# Meet Poppy.



## rache (Nov 10, 2009)

I've waited weeks for this little girl and shes finally here! 

Meet Miss Poppy, shes 14 weeks old and a whopping 3lbs!! Shes going to be a big girl I think lol. 

Shes lovely and incredibly placid. Didnt cry at all last night and is just such a happy little thing. 

Anyway, here she is!


----------



## 18453 (Feb 6, 2010)

She's lovely rache I love the last picture!!!


----------



## *Chloe* (Feb 6, 2006)

aww shes lovely congrats on ur new addition


----------



## Dixie Belle's Mama (Aug 25, 2010)

Cute pup! I love her name! <3


----------



## rocky scotland (Jun 15, 2008)

WOW another chi lol, congrats, she is a darling! Love the last pic!


----------



## rache (Nov 10, 2009)

LOL, my little pack is complete now! 

Shes the last. Shes a lovely little thing. I'm so pleased with her!


----------



## Terri (Aug 21, 2009)

Awww Rache, Poppy is gorgeous!!
You must be over the moon with her!
Congrats!! xxx


----------



## cprcheetah (May 4, 2009)

Awwww....she is simply adorable. Congrats!


----------



## rache (Nov 10, 2009)

I'm really pleased with her, shes such a little characture! 
And OMG she loves her food and everyone elses if she gets the chance hahaha. Shes already bigger that Pixie and darcy! eeekkk


----------



## JRZL (Jul 10, 2009)

Congrats!! She's gorgeous! My fav colour chi!


----------



## Amanda Kennedy (Nov 5, 2008)

congatulations rache, shes adorable


----------



## michele (Jan 12, 2009)

Another GBlls baby,my next chi has to be like her ,love the colouring adorable.


----------



## HollieC (Dec 29, 2009)

I love her colour and markings! She is adorable, and she is lucky to have so many chihuahua brothers and sisters.


----------



## Terri (Aug 21, 2009)

Dillon is her half bro too. lol
So cool! xx


----------



## rache (Nov 10, 2009)

Lol i can see the resemberlance esp in size! Shes huge! lol. She is quite chubby tho, shes been free fed till now. She LOVES her food! hahahaha


----------



## 18453 (Feb 6, 2010)

I think shell slim down darcy and pixie are vv small tho!!!


----------



## rache (Nov 10, 2009)

I hope she slows down a bit. I always fort Darcy was a good size but he seems so tiny now, esp as he has no coat. Scruffy little thing, he looks terrible lol


----------



## xSamanthax (Jun 3, 2010)

Awww she is adorable! congrats


----------



## Terri (Aug 21, 2009)

rache said:


> Lol i can see the resemberlance esp in size! Shes huge! lol. She is quite chubby tho, shes been free fed till now. She LOVES her food! hahahaha


LOL and yet Apollo is small eh.
Dillon was free fed too, but not now.
He is a greedy wee so and so aswell.


----------



## rache (Nov 10, 2009)

We didnt get to see dad. But he looks quite small on his pics. Maybe he just throws bigger pups, who knows!

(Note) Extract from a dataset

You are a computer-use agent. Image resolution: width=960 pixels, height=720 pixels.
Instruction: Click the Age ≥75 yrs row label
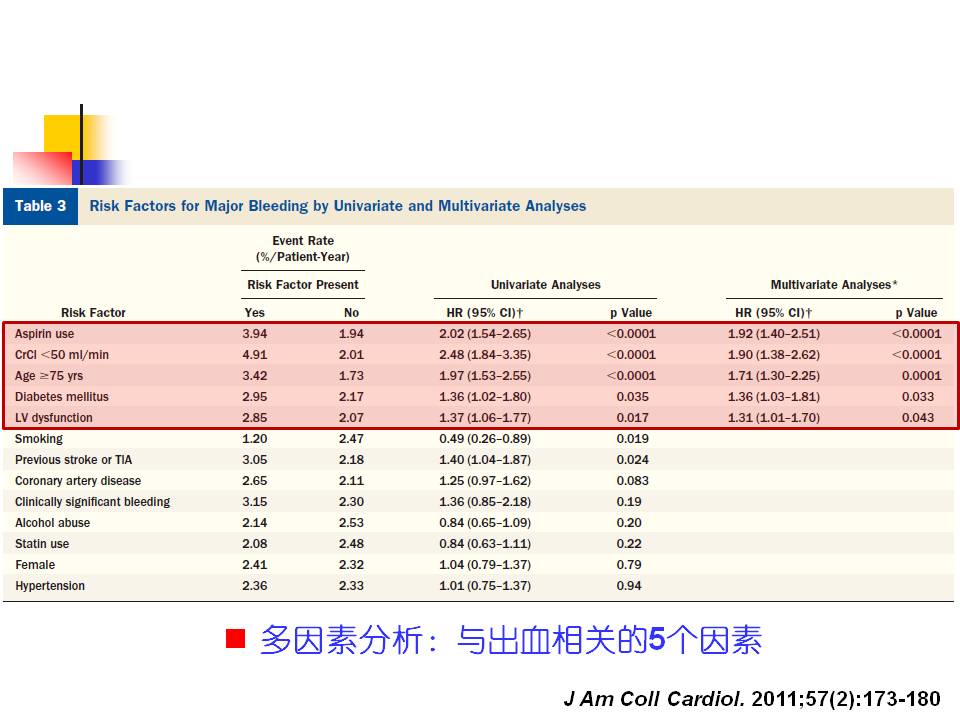[x=49, y=376]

How is Dillon doing? Has he settled in properly now, do the girls love him to bits?? xx


----------



## MChis (Oct 13, 2009)

Oh my...you too? LOL Did she come from the same breeder Sarah got Lotus from? Poppy is GORGEOUS though. LOVE her coloring! And hey...you've almost caught up to me! hehe Congrats on the new addition!!

**wanted to add that both Marley & Matilda were his size at 14 weeks. Marley is 6lbs & Matilda 7lbs. Matilda is longer & leaner though while Marley is more stocky. He may reach 7lbs filling out (he's almost 1yo) but who knows. Looks like Poppy will be more of a stocky 7lbs? She's super sweet though...


----------



## rache (Nov 10, 2009)

Thanks Heather. No they are not from the same breeder but we collected them together. Lotus's breeder lives close to me so we made a day of it!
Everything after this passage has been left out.